Return the entries below exactly as they appear, from the line containing "Food Logos (173, 1964)" up to and including the line containing "Alphabets Logos (51, 1805)".

**Extracted material**

* BEGIN *

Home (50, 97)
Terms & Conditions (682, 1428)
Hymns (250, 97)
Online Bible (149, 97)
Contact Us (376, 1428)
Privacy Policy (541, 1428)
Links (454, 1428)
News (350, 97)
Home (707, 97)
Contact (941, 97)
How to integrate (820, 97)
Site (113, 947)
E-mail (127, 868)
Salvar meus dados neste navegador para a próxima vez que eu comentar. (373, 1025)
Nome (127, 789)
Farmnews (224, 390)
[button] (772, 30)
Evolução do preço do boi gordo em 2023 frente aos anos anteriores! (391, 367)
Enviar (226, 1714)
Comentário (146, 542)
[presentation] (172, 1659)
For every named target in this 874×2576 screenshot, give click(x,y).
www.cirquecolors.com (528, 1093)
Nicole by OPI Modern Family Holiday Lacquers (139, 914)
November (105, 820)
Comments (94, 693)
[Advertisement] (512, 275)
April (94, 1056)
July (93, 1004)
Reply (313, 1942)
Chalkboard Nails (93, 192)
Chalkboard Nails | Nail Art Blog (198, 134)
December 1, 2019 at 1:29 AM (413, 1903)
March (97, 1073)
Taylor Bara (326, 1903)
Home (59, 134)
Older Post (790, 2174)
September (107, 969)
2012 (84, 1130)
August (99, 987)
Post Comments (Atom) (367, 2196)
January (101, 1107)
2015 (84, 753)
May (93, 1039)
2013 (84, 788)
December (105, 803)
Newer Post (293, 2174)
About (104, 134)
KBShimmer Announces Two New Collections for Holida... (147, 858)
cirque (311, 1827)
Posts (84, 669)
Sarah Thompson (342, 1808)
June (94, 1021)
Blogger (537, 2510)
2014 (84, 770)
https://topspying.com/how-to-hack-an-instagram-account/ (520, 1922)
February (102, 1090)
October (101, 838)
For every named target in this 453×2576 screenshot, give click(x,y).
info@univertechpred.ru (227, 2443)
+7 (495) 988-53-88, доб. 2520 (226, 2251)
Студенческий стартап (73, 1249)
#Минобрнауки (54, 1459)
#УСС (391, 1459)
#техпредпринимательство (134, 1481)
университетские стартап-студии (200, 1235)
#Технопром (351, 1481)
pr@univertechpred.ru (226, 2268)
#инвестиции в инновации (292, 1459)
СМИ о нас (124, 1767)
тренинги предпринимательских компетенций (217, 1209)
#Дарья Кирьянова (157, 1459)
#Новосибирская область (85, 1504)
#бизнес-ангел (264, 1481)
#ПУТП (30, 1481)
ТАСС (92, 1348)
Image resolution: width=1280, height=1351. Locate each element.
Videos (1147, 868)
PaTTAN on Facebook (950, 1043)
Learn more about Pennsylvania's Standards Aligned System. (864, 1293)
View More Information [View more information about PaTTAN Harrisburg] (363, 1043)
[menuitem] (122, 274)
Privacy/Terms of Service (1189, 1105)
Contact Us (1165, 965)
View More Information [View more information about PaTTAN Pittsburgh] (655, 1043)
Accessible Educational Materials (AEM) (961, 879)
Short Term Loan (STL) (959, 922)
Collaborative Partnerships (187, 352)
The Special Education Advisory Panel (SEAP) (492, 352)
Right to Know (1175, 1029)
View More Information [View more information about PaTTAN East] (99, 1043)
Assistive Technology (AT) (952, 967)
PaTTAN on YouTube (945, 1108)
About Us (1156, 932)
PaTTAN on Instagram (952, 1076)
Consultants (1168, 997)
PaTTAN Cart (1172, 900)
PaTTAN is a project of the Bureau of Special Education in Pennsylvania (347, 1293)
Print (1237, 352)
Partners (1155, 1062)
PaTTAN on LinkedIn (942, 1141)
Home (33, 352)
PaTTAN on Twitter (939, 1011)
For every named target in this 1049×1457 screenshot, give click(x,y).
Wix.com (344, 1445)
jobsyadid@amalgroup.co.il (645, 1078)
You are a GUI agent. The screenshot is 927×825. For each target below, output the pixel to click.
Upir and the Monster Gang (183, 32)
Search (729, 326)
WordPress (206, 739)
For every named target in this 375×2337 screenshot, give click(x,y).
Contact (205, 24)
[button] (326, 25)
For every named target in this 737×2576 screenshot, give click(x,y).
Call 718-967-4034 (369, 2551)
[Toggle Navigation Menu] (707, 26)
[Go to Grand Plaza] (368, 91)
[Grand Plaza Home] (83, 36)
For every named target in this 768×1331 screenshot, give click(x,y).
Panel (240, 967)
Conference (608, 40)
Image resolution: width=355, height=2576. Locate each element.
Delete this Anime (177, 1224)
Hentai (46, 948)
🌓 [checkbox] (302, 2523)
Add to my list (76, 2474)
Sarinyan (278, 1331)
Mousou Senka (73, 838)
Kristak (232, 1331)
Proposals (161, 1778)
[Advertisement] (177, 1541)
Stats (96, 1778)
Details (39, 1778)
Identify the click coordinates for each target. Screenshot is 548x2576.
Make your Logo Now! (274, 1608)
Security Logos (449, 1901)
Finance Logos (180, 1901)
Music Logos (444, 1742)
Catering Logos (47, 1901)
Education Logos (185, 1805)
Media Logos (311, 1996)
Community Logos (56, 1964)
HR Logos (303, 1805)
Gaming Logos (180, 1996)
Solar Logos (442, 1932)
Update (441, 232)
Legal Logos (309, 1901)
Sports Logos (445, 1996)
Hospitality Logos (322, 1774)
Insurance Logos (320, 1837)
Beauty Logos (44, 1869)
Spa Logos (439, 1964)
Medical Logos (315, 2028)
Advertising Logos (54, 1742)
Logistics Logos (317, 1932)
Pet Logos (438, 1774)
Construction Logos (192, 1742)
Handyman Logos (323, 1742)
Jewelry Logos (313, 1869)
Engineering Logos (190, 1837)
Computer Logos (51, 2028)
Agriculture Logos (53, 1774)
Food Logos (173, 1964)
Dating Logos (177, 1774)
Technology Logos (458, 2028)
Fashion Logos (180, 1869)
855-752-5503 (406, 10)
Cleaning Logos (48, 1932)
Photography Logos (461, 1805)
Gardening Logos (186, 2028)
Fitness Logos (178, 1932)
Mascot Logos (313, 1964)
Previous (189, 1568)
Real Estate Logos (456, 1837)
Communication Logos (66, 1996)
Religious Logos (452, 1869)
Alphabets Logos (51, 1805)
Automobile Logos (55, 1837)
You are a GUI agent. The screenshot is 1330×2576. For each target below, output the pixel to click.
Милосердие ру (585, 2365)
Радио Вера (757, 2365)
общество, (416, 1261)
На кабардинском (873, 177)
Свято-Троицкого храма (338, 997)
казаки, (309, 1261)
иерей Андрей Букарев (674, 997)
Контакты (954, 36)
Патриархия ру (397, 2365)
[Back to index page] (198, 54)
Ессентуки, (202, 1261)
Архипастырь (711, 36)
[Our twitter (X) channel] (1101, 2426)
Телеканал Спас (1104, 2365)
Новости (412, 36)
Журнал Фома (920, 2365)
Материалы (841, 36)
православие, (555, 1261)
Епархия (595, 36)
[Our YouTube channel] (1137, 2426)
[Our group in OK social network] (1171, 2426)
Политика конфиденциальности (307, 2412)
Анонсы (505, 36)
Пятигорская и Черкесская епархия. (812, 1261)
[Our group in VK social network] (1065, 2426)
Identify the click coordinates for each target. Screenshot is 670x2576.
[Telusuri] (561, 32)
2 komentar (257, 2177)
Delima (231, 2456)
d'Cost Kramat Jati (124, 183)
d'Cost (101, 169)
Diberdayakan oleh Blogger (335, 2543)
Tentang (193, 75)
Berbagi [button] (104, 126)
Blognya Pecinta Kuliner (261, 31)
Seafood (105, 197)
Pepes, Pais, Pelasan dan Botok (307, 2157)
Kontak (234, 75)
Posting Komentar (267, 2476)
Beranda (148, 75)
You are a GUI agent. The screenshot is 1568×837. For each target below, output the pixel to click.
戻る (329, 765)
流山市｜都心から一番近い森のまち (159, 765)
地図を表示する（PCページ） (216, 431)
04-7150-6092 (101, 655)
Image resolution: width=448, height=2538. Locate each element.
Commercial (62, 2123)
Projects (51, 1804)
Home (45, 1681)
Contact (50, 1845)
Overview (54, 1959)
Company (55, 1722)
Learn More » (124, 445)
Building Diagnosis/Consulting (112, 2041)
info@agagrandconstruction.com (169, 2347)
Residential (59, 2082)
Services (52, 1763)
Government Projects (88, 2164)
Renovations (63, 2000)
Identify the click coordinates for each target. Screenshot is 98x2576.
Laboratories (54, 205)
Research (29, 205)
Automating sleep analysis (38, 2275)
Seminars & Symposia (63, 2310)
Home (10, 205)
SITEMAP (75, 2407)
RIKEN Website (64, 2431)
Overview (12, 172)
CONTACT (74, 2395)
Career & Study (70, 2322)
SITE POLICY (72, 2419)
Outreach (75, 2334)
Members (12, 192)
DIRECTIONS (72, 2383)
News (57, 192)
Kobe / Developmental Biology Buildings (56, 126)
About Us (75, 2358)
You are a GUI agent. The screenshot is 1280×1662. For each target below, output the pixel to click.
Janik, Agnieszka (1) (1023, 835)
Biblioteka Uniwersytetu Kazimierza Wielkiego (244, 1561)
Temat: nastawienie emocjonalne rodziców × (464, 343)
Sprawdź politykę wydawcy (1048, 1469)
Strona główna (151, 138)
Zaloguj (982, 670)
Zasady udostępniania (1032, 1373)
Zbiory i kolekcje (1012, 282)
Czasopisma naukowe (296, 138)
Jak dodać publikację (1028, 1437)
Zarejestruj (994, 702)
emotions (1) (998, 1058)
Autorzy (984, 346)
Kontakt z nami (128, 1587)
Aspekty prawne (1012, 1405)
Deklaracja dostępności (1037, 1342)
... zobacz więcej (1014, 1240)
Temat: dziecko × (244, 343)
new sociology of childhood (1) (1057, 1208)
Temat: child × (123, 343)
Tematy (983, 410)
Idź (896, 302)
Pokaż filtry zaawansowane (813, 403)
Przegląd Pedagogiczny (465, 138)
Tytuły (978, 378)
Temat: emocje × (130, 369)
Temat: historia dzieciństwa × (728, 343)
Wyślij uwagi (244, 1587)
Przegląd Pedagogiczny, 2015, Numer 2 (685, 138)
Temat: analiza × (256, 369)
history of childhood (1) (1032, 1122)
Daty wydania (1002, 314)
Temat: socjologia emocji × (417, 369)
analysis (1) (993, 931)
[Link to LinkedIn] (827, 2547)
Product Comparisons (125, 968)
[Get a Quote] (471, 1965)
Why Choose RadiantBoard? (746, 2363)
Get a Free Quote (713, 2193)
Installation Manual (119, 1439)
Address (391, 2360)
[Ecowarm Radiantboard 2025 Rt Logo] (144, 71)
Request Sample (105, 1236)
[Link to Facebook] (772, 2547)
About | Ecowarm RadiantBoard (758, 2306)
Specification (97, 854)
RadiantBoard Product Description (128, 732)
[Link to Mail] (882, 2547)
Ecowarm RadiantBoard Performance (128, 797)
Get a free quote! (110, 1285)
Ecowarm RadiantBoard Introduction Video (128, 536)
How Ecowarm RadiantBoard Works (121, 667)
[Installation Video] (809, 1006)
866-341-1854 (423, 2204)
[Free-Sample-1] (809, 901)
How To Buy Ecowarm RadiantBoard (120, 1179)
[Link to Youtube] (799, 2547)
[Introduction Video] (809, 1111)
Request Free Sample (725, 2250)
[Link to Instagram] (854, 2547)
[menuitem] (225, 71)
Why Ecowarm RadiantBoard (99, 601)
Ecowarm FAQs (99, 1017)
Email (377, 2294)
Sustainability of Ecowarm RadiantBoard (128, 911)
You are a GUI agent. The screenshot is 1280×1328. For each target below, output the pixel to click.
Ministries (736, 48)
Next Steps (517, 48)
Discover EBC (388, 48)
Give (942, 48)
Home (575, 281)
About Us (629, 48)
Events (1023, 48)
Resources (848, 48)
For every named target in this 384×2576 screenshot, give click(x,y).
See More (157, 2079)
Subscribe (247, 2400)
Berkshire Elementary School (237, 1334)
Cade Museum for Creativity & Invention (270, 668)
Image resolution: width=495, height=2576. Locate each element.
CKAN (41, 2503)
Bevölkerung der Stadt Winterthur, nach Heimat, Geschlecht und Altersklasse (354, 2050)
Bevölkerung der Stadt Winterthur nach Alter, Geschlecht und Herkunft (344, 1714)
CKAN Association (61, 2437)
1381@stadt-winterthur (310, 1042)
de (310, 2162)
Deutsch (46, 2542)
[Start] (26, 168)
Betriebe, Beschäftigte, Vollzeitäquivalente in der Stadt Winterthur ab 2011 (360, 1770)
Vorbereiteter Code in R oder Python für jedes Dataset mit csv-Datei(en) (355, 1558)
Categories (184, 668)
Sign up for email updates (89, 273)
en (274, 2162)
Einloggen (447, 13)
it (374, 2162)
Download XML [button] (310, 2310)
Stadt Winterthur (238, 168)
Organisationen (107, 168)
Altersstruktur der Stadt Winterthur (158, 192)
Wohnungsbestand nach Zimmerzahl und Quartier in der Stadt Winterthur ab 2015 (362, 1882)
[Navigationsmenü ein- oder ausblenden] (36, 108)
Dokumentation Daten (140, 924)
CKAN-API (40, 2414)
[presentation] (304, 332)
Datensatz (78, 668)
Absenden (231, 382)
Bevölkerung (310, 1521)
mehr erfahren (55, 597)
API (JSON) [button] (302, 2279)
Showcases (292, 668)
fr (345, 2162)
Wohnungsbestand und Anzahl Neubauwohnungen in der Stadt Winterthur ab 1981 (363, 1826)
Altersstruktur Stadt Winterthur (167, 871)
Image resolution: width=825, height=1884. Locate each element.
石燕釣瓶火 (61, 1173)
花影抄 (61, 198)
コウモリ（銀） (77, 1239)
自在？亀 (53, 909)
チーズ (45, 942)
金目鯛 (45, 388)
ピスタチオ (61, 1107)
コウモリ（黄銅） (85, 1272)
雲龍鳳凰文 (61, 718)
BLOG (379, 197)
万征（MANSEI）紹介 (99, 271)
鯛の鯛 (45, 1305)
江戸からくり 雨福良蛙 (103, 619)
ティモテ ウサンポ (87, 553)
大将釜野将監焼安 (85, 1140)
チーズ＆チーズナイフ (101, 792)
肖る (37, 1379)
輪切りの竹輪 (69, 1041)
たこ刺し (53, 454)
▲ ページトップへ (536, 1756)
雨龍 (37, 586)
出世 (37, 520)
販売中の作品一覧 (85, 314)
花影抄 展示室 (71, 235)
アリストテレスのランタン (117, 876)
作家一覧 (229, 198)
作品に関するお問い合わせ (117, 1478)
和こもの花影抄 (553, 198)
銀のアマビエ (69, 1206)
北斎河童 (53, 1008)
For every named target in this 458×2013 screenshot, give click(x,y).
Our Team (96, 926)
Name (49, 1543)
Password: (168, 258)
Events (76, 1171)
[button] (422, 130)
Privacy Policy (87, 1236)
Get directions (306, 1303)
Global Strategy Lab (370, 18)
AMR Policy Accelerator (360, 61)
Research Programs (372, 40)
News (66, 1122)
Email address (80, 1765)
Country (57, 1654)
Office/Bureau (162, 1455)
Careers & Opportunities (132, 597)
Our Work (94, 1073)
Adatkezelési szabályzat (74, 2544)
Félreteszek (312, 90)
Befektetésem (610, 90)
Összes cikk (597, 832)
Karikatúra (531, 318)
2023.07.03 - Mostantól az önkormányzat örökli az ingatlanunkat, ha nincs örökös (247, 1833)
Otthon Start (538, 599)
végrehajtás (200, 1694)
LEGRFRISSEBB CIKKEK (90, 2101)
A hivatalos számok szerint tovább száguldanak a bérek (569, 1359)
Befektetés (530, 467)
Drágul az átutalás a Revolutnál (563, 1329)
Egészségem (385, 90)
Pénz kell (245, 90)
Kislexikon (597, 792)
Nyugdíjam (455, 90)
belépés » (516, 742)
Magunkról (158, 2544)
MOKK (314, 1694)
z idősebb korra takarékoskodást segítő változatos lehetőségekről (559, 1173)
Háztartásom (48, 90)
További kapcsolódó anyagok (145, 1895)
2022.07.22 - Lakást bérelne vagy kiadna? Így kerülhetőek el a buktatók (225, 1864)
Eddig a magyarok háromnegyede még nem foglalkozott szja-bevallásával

* END *

**Correct response**
Food Logos (173, 1964)
Dating Logos (177, 1774)
Technology Logos (458, 2028)
Fashion Logos (180, 1869)
855-752-5503 (406, 10)
Cleaning Logos (48, 1932)
Photography Logos (461, 1805)
Gardening Logos (186, 2028)
Fitness Logos (178, 1932)
Mascot Logos (313, 1964)
Previous (189, 1568)
Real Estate Logos (456, 1837)
Communication Logos (66, 1996)
Religious Logos (452, 1869)
Alphabets Logos (51, 1805)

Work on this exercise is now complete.